The record reveals no such abuse.

¶29 As to change of venue, the second and third paragraphs of the Syllabus to Capes v. State, Okl.Cr., 450 P.2d 842 (1969), stated:

"2. To warrant change of venue on grounds that fair trial cannot be had in the county it must appear that inhabitants of [the] county have fixed opinion as to quilt of the accused to the extent that accused cannot have a fair trial by impartial jury.

"3. Mere fact that there has been widespread adverse pretrial publicity about defendant does not, by itself, establish reasonable probability that defendant cannot obtain a fair and impartial jury at criminal trial."

See also, Lee v. State, Okl.Cr., 485 P.2d 482 (1971), and Robertson v. State, Okl.[545 P.2d 805] Cr., 503 P.2d 896 (1972). The record of the voir dire does not show that the prospective jurors had a fixed opinion of guilt. Furthermore, Sam v. State, Okl.Cr., 510 P.2d 978 (1973), states that the granting of a change of venue is a matter within the sound discretion of the trial court and will only be overturned in case of abuse of that discretion. No abuse occurred in this case.

¶30 As to the court's refusal to quash the jury, Goodwin v. Page, Okl.Cr., 444 P.2d 833 (1968), states, "[A] defendant can be assured a fair and impartial jury in the face of widespread adverse publicity through the voir dire examination of the jury." The defendants have failed to demonstrate that the jury impanelled was not impartial.

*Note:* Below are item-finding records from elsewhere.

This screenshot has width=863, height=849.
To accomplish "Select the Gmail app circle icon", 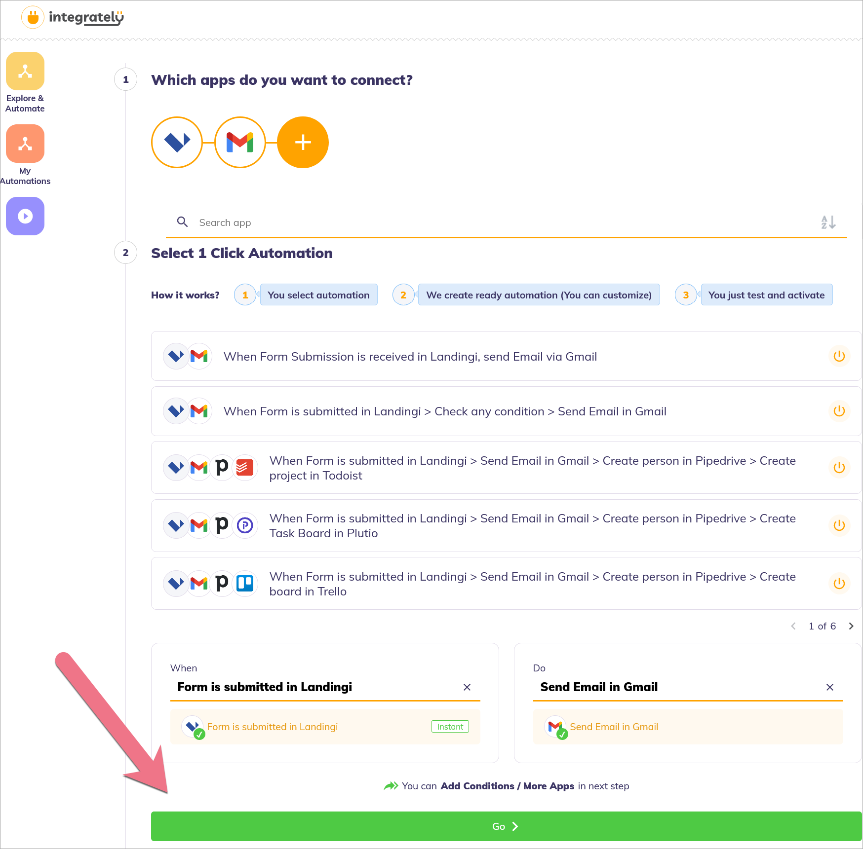I will pos(240,143).
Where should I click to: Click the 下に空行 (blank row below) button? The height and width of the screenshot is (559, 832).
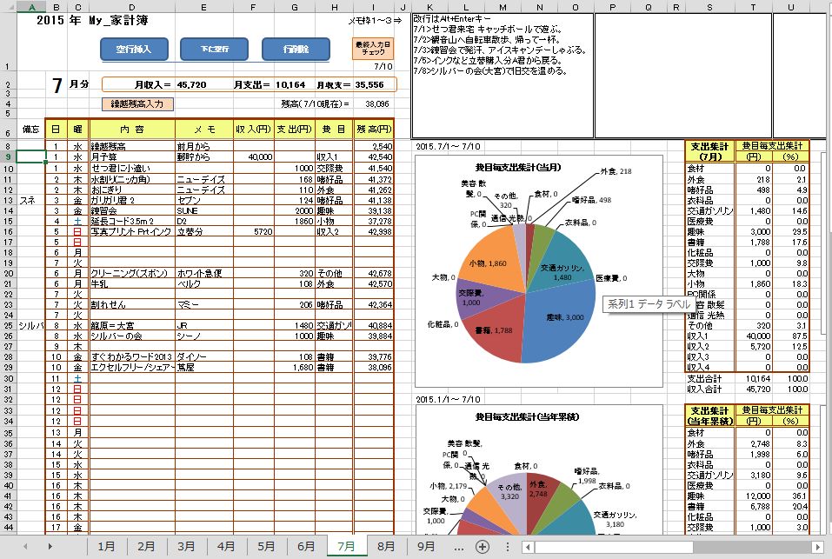pyautogui.click(x=213, y=50)
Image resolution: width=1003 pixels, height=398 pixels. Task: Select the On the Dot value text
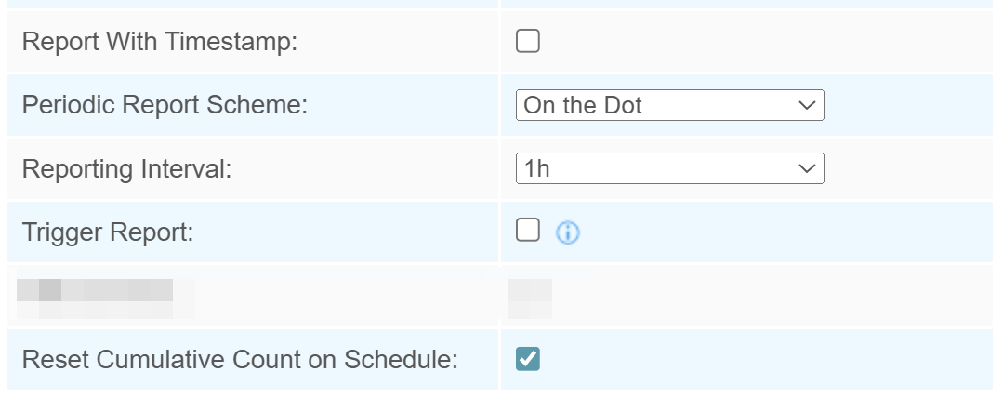click(583, 106)
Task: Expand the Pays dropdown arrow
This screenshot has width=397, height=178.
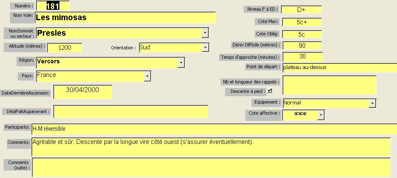Action: 147,76
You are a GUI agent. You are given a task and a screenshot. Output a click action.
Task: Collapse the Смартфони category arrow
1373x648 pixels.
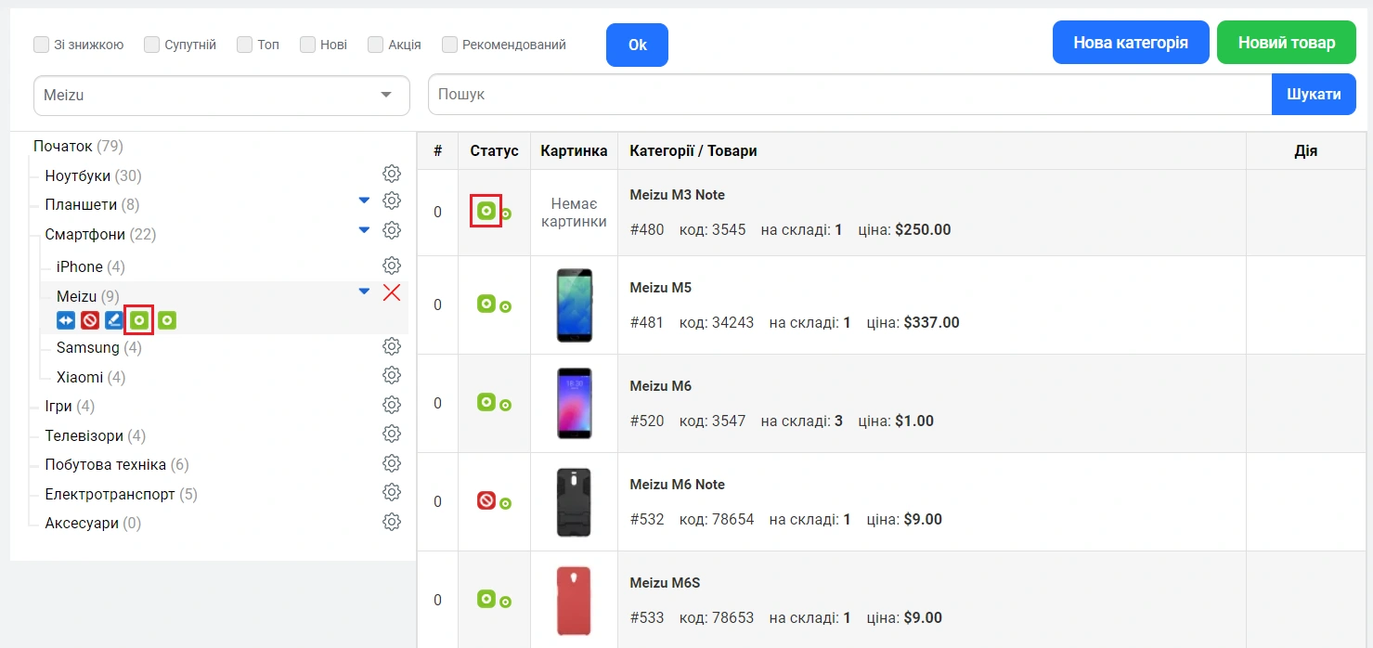pos(364,230)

¶31 In conclusion we cannot see that the defendants were prejudiced by the trial court's refusal to grant a continuance, change of venue or to quash the jury.

¶32 In defendants' final assignment of error it is asserted that the evidence produced at trial was insufficient to support the verdict of the jury. We note the record reflects that the victim positively identified the defendant Joe Allen Batie as a participant in the crime. The victim had on his person an unusually large amount of cash which had been received in the presence of the defendant. The victim further testified that at the time the incident in question occurred the defendant asked the victim for his money and as a result the victim suffered a severe beating before extricating himself from his assailants.

¶33 In Gray v. State, Okl.Cr., 467 P.2d 518 (1970), we referred to the general rule as follows:

". . . We have repeatedly held that where there is competent evidence in the record from which the jury could reasonably conclude that defendant was guilty as charged, the Court of Criminal Appeals will not interfere with the verdict even though there is a sharp conflict in the evidence and different inferences may be drawn therefrom, since it is the exclusive province of the jury to weigh the evidence and determine the facts. . . ."

In light of the facts and circumstances herein presented, we cannot say that the evidence was not sufficient to support the jury's verdict of guilty of attempted robbery with a dangerous weapon as rendered against the defendant Joe Allen Batie.

¶34 For the above stated reasons, it is the opinion of this Court that the judgment and sentence of defendant Tommy Nolen Batie be reversed and remanded for further proceedings not inconsistent with this decision. The judgment and sentence of defendant Joe Allen Batie is, accordingly, affirmed.